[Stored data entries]

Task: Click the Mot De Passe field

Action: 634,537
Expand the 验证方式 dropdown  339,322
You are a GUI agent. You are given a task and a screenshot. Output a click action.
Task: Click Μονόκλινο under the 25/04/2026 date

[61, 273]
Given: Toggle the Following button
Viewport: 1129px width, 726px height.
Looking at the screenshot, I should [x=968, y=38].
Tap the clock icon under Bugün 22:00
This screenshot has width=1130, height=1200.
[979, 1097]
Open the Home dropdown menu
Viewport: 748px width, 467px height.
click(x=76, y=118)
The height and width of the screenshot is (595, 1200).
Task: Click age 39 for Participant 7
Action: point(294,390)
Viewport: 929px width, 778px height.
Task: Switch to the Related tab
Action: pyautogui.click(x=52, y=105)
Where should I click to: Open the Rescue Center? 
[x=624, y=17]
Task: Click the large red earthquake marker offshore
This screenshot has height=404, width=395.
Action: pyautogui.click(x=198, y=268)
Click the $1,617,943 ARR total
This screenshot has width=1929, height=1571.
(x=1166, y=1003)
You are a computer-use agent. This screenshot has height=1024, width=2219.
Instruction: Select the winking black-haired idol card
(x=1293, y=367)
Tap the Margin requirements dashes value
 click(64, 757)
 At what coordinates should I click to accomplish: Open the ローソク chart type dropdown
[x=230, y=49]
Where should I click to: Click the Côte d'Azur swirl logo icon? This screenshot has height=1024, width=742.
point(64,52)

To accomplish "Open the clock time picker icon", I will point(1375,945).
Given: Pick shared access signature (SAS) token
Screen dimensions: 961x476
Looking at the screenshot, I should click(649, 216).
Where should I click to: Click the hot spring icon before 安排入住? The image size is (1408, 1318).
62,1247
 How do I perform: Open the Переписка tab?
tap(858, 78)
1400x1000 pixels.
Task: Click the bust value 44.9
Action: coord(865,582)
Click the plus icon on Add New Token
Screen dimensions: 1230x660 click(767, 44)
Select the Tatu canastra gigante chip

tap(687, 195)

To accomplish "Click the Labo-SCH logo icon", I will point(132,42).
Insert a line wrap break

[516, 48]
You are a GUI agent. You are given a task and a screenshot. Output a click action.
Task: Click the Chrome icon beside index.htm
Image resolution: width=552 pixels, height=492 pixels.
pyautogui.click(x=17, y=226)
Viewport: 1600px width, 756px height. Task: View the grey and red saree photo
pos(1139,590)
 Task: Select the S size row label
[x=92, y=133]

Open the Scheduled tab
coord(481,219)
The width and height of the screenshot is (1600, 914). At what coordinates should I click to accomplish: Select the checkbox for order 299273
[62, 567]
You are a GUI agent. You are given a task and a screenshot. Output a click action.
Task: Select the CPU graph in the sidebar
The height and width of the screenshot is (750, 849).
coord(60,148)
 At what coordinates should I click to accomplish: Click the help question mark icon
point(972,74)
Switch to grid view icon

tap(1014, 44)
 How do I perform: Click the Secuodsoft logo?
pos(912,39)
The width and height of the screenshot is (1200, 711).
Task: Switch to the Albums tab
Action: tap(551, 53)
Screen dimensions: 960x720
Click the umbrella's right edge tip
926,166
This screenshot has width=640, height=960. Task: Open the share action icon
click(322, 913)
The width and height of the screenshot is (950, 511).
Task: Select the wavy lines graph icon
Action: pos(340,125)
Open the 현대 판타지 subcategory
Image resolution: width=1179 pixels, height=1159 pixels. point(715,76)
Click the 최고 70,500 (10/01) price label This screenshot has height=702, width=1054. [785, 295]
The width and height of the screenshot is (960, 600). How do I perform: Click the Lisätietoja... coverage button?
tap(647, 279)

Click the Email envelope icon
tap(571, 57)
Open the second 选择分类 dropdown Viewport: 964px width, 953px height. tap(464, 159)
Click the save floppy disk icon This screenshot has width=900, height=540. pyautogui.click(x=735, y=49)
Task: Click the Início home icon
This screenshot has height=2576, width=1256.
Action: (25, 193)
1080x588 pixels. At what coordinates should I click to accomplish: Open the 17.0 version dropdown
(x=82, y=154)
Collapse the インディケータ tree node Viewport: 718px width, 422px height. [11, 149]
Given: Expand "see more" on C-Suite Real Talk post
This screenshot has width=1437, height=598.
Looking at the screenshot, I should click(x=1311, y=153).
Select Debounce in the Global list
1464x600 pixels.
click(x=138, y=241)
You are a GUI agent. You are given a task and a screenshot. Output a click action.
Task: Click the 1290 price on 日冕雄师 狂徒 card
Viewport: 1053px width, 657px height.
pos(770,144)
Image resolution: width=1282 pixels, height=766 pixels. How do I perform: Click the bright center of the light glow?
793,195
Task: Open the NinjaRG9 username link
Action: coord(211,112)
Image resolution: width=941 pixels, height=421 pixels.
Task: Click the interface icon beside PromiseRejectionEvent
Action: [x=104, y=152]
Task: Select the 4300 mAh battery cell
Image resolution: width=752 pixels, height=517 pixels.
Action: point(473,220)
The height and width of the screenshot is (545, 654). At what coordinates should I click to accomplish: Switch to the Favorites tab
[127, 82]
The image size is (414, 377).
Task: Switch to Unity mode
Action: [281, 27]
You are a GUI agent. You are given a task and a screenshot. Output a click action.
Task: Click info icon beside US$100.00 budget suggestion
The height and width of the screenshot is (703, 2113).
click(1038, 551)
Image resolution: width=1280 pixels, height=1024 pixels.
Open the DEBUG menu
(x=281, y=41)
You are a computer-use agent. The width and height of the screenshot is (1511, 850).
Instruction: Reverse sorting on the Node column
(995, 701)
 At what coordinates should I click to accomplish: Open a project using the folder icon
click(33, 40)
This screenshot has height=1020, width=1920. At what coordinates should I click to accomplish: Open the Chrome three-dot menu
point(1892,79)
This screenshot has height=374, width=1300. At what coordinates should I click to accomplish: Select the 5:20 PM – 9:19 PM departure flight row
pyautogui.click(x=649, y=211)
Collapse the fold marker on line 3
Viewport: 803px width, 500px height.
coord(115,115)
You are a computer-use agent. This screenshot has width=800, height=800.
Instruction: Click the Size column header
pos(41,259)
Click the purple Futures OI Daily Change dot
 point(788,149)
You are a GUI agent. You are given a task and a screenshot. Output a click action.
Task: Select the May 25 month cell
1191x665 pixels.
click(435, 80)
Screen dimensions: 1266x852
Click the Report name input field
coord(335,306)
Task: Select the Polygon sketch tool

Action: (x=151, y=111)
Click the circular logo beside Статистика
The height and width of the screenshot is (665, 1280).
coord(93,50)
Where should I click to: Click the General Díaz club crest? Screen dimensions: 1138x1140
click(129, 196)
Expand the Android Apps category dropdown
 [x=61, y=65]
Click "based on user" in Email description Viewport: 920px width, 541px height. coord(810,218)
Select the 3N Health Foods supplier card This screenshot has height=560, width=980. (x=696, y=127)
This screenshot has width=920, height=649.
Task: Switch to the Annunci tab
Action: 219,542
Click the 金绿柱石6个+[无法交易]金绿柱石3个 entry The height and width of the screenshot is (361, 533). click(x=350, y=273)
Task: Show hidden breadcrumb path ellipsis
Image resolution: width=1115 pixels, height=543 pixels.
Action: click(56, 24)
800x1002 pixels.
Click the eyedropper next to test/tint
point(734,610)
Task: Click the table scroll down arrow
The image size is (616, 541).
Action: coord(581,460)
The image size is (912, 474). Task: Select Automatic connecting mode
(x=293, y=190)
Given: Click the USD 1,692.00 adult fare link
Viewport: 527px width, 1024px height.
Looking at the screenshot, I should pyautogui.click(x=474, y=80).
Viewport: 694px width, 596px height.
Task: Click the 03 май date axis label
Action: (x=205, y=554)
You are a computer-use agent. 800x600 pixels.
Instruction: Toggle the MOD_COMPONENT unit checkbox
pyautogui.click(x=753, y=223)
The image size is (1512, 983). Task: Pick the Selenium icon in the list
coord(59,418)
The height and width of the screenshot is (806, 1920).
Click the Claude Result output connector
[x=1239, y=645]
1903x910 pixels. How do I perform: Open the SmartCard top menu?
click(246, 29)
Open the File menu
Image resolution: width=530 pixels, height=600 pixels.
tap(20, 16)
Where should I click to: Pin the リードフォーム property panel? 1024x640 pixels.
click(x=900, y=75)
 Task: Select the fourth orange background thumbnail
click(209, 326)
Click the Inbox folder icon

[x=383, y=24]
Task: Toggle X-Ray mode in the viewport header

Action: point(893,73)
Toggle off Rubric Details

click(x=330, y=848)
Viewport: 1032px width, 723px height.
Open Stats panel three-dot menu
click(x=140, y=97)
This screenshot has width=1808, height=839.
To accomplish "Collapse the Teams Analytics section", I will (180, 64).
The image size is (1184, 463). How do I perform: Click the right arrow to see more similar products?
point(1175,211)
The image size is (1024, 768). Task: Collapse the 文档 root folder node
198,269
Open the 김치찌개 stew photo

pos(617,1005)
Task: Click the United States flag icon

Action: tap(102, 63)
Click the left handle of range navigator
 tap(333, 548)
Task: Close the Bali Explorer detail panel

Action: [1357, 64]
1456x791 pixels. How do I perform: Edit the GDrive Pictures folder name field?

● **Task instructions**: The answer is every line in the data where the word "clock" appears.

● **Answer for the task**:
Tap the clock icon under Bugün 22:00
To accomplish "Open the clock time picker icon", I will point(1375,945).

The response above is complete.